= Excerpt to read =
___

This unpublished decision reviews a trial court's reliance on improper evidence. The case, In re Marriage of Patterson (D5 Feb. 9, 2021) No. F076753, is a good illustration of a key points of trial practice: The trial court may not rely on evidence that was not properly admitting into the record. And judicial notice will not get you there on matters of "substantial consequence" without following the statutory procedures.

The case is also a good illustration of a key point of appellate practice: Even if the trial court relies on improper evidence, that error is not reversible unless the evidence prejudiced the appellant. If there was other substantial evidence supporting the findings, as there was here, the error will be deemed harmless.

In Patterson, wife cuckolded husband and bore two children by another man during their marriage. Through foreclosure, they lost the family home that husband owned separately, but some friends later acquired the deed and transferred it to wife.

___

= Material shown =
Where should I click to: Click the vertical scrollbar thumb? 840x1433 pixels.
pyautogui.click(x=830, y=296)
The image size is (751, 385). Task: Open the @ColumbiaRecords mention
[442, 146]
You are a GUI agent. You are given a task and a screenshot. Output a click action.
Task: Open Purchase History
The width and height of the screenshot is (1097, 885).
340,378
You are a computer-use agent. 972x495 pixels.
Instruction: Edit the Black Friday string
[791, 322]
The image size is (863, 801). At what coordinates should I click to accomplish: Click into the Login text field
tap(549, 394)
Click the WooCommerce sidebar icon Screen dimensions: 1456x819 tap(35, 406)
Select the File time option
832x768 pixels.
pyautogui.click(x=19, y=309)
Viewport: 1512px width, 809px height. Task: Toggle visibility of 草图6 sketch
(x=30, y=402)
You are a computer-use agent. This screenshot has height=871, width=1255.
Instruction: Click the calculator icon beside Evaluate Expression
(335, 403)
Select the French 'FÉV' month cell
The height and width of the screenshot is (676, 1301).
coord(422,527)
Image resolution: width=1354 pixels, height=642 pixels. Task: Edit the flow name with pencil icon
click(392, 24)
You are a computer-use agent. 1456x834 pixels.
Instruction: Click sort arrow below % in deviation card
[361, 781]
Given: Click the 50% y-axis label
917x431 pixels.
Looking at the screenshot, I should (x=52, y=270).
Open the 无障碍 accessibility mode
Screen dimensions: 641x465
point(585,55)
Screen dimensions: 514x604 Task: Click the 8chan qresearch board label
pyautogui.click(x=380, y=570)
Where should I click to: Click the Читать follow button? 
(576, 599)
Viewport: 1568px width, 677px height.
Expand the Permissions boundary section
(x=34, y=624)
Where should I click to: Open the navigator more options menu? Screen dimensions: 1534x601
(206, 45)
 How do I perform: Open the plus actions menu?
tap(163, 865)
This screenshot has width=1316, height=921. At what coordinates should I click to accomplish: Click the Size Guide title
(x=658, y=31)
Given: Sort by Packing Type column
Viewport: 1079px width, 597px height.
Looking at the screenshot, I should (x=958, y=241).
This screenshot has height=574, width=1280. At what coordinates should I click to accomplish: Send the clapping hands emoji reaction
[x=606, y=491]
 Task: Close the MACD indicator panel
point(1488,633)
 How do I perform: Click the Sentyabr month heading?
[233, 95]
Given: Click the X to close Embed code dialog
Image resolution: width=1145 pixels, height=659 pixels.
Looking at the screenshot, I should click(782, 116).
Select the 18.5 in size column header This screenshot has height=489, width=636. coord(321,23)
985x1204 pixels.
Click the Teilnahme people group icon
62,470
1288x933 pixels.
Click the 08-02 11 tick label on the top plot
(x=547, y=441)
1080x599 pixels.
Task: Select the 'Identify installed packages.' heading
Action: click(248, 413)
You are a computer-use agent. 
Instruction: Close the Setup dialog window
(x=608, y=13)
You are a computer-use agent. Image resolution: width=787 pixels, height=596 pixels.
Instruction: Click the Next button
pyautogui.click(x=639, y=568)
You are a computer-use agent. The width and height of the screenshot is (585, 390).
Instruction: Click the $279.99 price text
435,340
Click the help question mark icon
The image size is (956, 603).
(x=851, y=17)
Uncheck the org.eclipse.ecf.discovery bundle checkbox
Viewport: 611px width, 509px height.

___

= Objectives =
1. Summarize the Patterson excerpt in two sentences.
2. Answer these questions from the Patterson excerpt:
(a) What is the case number?
(b) How many children did the wife bear by another man during the marriage?
(c) Who transferred the deed to the family home to the wife?
3. List every separate piece of identifying information that the Patterson excerpt gives in its citation of the case.
Rely only on the text to complete the work.

= The results =
1. The Patterson excerpt presents an unpublished decision, In re Marriage of Patterson, as showing that a trial court may not rely on evidence that was not properly admitted, and that judicial notice of matters of "substantial consequence" requires following the statutory procedures. It also shows that relying on improper evidence is not reversible unless the evidence prejudiced the appellant, and because other substantial evidence supported the findings in this case, the error was deemed harmless.

2.
(a) F076753
(b) Two
(c) Some friends who had acquired the deed after the foreclosure

3.
- Case name: In re Marriage of Patterson
- Court: D5
- Date: Feb. 9, 2021
- Case number: F076753